Program's goal is to spark more interest in the field

by Diane Duke WilliamsOctober 26, 2018

Matt Miller

Medical assistants work closely with physicians but are in short supply. In an effort to spark more interest in the field and employ more medical assistants, Washington University School of Medicine in St. Louis has created its own apprenticeship program. The first federally supported medical assistant apprenticeship at a Missouri university, the program is an outgrowth of earlier medical assistant training programs at the medical school.

Medical assistants take vital signs, draw blood and give immunizations. They also schedule appointments, fill out insurance forms and arrange for laboratory services.

Tuition for those chosen for the program will be covered by grants from the city of St. Louis, St. Louis County, the state of Missouri and the federal government. The first class of 15 medical assistant apprentices, recruited from the St. Louis community, will begin the 10-week apprenticeship program this month. Current Washington University employees and members of the St. Louis community will be able to apply for a second apprenticeship program to begin in spring 2019, and Human Resources plans to offer subsequent trainings.

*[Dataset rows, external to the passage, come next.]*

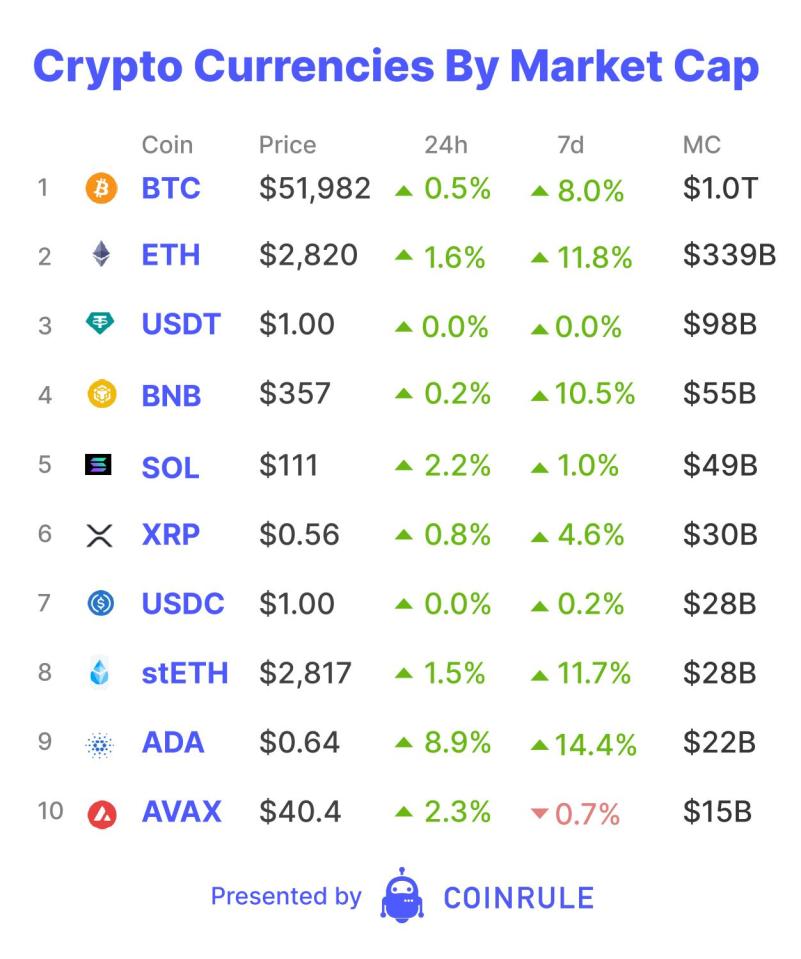Select the AVAX ticker link
The width and height of the screenshot is (801, 959).
[182, 812]
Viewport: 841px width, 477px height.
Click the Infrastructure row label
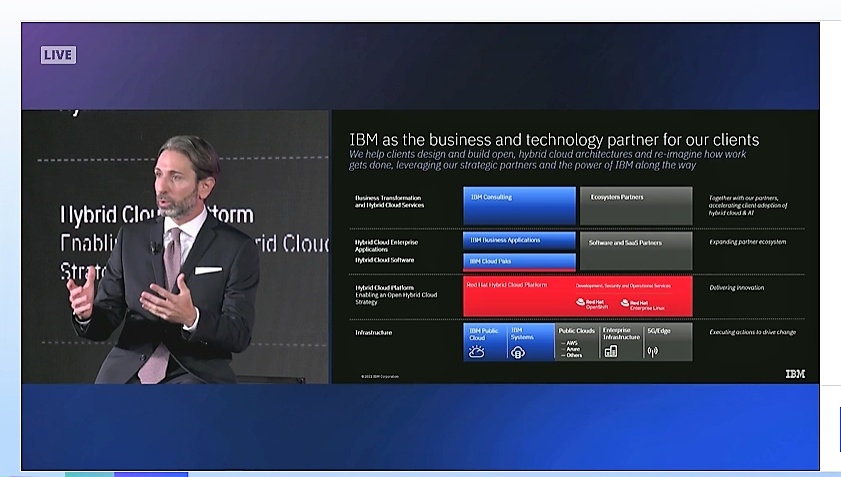[374, 332]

“This is great community outreach and helps people get a leg up,” said Tracey Faulkner, a recruitment consultant in Human Resources at Washington University. “We hope that this program will be life-changing for members of our St. Louis community, including university employees, and help us fill our medical assistant positions.”

Medical assistants normally are trained by trade schools and must pay tuition. The training program is intense and makes it difficult for students to go to school and work. Many students also find it difficult to attend school without receiving an income.

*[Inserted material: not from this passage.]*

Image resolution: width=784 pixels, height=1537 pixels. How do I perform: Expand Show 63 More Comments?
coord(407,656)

During the new training program, apprentices will be hired by the medical school as full-time employees, with benefits. The apprentices will be in class for four hours a week and work in a clinic the remaining 36 hours, all during daytime hours.

Applicants need to be at least 18 years old and have two years of experience working with patients.

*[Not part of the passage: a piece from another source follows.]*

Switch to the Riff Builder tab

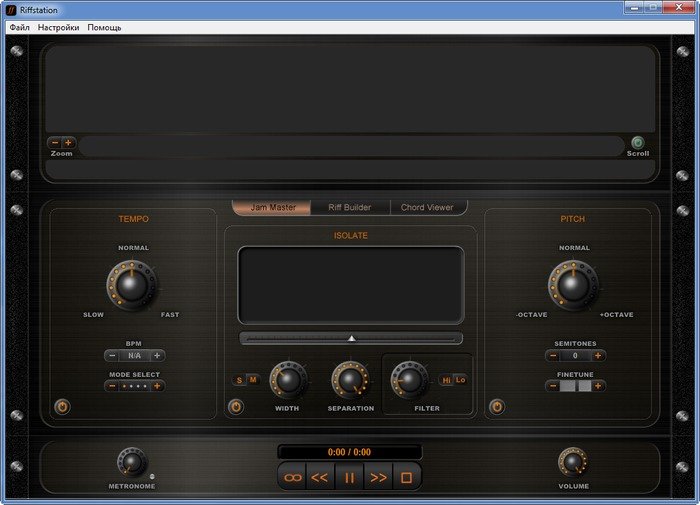349,207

Neil Perry, the Missouri state director for the U.S. Department of Labor, said the School of Medicine is the first university in Missouri to establish a medical assistant apprenticeship. “Washington University should be commended for stepping up to the plate and building a talent pipeline in this area,” he said. “The university also may establish a precedent for other universities.”

Kathy Clark, a recruitment consultant at the university, said she hopes the apprenticeship program will help people like Samantha Przehorski. She graduated in April from a similar internship program at the medical school called the MA Bridge program, which has been folded into the new apprenticeship. She now works in the university’s pediatric orthopedic clinic, caring for children who have broken bones, congenital malformations and other issues.

Przehorski was working for Washington University Physicians billing services when she learned of the MA Bridge program, which required applicants to have some experience working with patients.

She had always wanted to work on the clinical side of medicine. After high school, Przehorski studied to become a licensed vocational nurse at Jefferson College in Hillsboro, Mo., but didn’t finish her training because balancing school, a full-time job and parenting her two young daughters proved too difficult.

She said the MA Bridge program prepared her to work in clinical environments, and she is grateful the program provided pay while she finished her internship. “I was able to accomplish my goal of becoming a medical assistant, despite some setbacks, and can now show my girls that I completed my training and have a great career that will benefit all of us in the future,” she said.